Court: Supreme Court of Florida Number:  Visitors: 3
Judges: PER CURIAM:
Attorneys: Whitaker Brothers and Roach Hoyle, for appellant. J. Tom Watson, Attorney General, Reeves Bowen, Assistant Attorney General, for appellee.
Filed: Jul. 15, 1947
Latest Update: Mar. 02, 2020
Summary: No error appearing, the judgment is affirmed. THOMAS, C. J., CHAPMAN and ADAMS, JJ., and KANNER, Associate Justice Concur. TERRELL and BUFORD, J. J., and WILLIAMS, Associate Justice, dissent.

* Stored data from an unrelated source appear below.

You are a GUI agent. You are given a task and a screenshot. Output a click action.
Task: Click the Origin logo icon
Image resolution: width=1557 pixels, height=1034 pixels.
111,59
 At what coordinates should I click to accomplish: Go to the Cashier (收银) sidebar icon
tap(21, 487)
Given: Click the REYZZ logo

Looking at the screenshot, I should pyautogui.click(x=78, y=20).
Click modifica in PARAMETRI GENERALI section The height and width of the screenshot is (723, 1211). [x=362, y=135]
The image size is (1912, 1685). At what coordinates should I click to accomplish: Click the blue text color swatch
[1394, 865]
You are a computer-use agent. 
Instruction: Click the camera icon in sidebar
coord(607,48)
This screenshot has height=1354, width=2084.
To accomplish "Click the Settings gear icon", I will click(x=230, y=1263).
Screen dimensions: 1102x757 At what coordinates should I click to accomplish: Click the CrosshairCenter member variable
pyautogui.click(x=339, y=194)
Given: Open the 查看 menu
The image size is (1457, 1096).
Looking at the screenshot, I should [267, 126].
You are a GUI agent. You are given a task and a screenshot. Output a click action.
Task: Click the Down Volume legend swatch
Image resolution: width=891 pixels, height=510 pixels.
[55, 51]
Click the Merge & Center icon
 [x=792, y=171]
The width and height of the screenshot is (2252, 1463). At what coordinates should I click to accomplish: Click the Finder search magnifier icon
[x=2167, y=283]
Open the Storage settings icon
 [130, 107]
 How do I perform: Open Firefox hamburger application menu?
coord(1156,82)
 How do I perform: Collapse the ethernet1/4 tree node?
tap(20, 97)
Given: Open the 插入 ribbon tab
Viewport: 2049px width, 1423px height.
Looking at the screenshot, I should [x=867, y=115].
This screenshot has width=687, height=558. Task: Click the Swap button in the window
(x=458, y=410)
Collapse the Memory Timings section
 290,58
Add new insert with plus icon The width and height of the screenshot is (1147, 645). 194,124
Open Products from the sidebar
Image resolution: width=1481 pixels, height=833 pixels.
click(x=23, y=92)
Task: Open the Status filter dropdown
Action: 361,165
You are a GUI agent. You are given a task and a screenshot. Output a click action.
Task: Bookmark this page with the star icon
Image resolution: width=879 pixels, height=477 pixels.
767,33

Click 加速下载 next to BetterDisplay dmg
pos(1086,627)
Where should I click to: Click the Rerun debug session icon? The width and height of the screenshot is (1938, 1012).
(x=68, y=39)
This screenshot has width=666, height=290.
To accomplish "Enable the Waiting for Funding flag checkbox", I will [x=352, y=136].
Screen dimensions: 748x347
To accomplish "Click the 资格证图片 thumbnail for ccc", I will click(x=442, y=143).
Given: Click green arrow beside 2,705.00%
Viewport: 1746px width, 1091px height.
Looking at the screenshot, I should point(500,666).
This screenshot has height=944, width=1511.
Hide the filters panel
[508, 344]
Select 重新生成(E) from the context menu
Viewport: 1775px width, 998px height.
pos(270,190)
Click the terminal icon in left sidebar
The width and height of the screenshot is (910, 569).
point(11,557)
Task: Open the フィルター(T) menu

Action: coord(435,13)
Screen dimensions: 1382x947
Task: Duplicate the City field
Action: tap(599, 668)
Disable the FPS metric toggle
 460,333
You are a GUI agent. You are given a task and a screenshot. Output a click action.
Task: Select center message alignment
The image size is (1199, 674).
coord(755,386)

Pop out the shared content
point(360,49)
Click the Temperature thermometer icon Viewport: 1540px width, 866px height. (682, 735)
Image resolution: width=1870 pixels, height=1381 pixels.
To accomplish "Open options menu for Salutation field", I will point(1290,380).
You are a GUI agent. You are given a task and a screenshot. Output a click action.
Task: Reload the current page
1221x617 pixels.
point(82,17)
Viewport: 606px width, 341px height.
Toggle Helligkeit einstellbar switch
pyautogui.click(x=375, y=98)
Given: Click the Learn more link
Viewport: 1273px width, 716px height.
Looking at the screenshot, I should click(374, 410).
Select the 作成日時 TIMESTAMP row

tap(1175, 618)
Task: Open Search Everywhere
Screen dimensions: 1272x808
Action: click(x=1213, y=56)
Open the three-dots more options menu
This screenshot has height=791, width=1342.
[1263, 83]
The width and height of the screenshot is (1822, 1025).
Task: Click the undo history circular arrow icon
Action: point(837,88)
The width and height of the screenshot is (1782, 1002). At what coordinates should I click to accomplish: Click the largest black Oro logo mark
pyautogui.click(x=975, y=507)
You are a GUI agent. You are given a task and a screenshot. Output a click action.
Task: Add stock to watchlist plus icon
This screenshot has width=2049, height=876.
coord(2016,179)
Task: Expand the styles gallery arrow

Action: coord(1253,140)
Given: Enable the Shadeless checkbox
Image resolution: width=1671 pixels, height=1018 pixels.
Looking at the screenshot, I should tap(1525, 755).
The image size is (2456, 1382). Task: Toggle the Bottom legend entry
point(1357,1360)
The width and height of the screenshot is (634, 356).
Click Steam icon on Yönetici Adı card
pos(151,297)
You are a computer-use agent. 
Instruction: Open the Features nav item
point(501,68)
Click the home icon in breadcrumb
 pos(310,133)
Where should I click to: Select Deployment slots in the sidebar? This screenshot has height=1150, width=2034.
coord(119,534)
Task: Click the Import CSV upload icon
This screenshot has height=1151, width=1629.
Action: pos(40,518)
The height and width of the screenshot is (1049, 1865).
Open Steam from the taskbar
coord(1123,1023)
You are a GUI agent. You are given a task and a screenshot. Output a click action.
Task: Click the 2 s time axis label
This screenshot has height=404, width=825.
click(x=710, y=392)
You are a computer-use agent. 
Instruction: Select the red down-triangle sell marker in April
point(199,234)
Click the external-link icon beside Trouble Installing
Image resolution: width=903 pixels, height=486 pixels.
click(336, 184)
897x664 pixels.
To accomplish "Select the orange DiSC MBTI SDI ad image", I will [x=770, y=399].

I am of the view that generally, when hearsay or incompetent testimony has been admitted as legal evidence over objection, and the evidence of the case is otherwise sufficient to sustain the judgment, on appeal, an assignment of error which fails to definitely specify the objectionable evidence cannot be considered by the Appellate Court. Maloy v. State, 39 Fla. 432,22 So. 719; Strobhar v. State, 55 Fla. 167, 47 So. 4; and Green v. State, 121 Fla. 307, 163 So. 712. But, I am also of the view that when such character of evidence is permitted to go to the jury, after specific objections are interposed, to the extent and scope as was done in the instant case, this would be so harmful as to constitute error of which this court could take cognizance without the necessity of it being raised by an assignment of error. I concur, therefore, in the reversal of the judgment.